# New UKC Champion



## RedemptionVA (Nov 11, 2014)

Ch 'PR' Redemption's Miss Laila Waldron. My 13 month APBT took BOW on Sunday at the HRKC show in Courtland to finish her championship after only her first two show weekends. (My first 2 show weekends in almost 15 yrs as well) I couldn't be prouder. Lazy stack in photo but....

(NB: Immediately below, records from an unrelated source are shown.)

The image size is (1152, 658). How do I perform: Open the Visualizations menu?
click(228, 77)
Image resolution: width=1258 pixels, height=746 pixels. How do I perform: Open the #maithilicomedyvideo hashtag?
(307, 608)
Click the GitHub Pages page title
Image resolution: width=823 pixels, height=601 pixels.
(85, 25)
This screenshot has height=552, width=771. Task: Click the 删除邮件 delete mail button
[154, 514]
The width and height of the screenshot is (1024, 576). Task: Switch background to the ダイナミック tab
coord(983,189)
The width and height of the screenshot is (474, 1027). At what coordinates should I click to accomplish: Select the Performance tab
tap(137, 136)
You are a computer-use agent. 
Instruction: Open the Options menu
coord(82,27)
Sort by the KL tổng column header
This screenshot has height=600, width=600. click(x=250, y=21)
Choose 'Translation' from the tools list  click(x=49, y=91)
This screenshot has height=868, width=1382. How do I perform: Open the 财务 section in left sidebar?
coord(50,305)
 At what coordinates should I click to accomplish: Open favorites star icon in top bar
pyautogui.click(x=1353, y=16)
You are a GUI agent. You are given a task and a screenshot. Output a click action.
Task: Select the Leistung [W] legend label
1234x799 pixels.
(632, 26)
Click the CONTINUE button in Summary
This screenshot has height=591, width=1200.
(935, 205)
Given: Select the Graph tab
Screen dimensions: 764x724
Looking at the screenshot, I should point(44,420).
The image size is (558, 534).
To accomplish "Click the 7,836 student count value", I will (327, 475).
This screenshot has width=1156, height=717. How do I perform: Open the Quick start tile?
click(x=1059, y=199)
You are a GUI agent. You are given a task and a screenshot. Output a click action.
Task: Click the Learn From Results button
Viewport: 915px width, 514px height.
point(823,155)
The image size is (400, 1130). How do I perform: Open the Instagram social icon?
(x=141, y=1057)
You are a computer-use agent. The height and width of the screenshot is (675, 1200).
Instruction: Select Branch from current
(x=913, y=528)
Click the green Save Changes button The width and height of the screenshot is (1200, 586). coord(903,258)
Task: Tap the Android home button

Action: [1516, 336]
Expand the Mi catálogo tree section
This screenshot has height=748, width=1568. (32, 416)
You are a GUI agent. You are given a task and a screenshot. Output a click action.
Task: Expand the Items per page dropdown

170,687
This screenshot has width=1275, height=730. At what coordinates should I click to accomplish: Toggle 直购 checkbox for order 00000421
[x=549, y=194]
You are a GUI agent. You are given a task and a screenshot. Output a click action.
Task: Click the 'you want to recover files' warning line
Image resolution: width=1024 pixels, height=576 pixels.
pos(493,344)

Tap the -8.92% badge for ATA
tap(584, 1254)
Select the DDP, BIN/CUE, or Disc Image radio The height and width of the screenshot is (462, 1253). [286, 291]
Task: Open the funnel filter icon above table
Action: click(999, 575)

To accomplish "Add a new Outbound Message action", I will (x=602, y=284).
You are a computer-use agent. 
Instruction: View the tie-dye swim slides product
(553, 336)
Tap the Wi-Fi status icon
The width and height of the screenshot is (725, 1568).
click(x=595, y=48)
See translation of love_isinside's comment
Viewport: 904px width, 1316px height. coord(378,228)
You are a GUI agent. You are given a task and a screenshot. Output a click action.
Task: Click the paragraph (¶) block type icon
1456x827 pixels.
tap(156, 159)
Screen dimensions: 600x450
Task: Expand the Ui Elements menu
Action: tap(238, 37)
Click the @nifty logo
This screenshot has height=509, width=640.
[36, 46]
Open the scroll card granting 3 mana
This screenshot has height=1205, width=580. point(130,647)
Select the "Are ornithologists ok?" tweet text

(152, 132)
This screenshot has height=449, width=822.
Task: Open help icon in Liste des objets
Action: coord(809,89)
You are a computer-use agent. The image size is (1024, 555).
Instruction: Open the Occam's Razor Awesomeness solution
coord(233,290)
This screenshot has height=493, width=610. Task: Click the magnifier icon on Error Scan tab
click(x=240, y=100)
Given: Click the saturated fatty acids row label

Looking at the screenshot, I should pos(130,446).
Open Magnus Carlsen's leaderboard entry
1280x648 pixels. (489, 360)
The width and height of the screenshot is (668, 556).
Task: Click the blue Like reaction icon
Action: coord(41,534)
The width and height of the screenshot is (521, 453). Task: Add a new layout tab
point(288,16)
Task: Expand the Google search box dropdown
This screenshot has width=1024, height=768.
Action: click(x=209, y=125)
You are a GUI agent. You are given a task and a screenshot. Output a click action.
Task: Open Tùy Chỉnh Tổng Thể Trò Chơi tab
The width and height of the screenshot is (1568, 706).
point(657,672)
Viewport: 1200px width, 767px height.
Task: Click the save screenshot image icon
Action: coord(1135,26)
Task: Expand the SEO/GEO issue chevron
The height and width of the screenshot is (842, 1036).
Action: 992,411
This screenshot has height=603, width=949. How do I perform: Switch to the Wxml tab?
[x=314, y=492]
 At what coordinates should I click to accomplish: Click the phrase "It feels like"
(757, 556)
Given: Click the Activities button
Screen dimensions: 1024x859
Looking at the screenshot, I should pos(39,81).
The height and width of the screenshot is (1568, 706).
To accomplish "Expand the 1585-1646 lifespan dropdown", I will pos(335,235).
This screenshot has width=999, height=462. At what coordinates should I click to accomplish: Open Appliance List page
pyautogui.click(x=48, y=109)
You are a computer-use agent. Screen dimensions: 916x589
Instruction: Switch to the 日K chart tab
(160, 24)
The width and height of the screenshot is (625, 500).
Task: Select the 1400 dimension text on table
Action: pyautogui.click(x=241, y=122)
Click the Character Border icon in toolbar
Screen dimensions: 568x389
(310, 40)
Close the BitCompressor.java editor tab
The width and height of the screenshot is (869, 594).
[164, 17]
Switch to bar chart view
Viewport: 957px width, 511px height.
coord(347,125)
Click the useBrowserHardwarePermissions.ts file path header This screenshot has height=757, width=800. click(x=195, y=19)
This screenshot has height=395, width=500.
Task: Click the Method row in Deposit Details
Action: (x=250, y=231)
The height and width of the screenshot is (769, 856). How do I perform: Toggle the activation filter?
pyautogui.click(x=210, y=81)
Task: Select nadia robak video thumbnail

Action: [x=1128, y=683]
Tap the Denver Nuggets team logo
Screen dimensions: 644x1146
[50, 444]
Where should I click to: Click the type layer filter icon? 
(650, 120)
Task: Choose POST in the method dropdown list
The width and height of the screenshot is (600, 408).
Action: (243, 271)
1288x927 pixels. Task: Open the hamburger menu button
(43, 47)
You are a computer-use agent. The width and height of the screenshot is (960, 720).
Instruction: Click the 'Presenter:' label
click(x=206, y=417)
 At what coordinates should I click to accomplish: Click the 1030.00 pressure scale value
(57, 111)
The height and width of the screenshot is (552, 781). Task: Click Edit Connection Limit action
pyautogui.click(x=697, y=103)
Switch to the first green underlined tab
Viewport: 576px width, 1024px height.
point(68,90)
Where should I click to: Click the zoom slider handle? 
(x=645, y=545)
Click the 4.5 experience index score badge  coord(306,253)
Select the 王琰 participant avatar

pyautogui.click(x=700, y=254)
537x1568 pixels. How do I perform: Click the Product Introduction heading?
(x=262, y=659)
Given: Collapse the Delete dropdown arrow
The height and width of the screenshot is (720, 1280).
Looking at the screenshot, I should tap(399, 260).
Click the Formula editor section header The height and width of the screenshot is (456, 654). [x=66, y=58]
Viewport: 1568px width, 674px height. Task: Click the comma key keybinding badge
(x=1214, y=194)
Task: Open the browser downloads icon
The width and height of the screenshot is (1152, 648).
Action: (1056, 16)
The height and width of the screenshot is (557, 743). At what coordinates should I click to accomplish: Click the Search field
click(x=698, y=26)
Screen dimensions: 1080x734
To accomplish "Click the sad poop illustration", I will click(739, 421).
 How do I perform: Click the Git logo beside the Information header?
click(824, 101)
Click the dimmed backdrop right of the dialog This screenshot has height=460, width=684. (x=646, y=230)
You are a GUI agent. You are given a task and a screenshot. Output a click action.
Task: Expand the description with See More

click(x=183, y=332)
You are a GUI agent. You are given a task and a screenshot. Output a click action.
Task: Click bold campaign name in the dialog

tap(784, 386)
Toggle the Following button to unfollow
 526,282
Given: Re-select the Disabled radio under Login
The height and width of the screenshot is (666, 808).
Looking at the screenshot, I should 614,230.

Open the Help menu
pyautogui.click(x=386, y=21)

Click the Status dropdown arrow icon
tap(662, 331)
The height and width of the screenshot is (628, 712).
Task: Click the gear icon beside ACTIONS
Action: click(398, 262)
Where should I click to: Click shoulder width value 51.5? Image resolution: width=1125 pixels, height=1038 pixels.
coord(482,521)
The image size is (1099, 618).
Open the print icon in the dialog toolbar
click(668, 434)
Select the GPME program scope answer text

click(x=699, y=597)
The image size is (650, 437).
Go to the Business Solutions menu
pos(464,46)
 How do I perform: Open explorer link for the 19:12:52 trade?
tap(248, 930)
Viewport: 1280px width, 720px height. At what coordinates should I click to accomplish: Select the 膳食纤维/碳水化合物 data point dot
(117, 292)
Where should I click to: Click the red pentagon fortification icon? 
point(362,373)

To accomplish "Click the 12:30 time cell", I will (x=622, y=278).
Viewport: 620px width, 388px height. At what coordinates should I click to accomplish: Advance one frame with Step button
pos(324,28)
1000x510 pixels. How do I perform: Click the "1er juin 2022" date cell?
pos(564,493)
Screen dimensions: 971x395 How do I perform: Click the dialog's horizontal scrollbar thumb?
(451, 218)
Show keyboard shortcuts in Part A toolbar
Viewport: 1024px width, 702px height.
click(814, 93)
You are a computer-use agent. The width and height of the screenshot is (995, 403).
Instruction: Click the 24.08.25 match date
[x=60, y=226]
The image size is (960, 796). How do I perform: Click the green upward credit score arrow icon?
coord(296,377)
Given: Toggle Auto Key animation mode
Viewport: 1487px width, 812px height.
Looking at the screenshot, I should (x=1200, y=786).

http://s48.photobucket.com/user/dev...2-10-11-57-29_zpsf098e2ed.png.html?sort=3&o=0


----------



## ames (Jun 6, 2010)

right on! Congratulations! Cute pup


----------



## petquality (Dec 4, 2014)

congrats. thats a good looking dog. id love to see some bigger pics


----------



## RedemptionVA (Nov 11, 2014)

http://s48.photobucket.com/user/dev...141121_095644_zps618486be.jpg.html?sort=3&o=2

These are somewhat bigger, but not the best.


----------



## petquality (Dec 4, 2014)

i really like that dog. not what i think of when i hear ukc. i say keep on keeping on and get her grch like someone else said. set a standard that they gotta chase


----------



## RedemptionVA (Nov 11, 2014)

I really appreciate it petquality.


----------



## ::::COACH:::: (Apr 4, 2012)

Congrats!!!!


----------



## DickyT (Jan 29, 2014)

Congrats! Like PQ said, she is not at all whet I think when I hear UKC dog. Keep on pushing and make that registry rethink what an apbt is, you are clearly on your way!


----------



## RedemptionVA (Nov 11, 2014)

Thanks everyone. We hope to hit up a couple of shows in Jan and Feb toseehowshe does in the champion class

http://s48.photobucket.com/user/dev...4-12-26163249_zpsacca9285.jpg.html?sort=3&o=0

New pic


----------



## mccoypitbulls (Nov 26, 2009)

Congradulations on your hard work!!


----------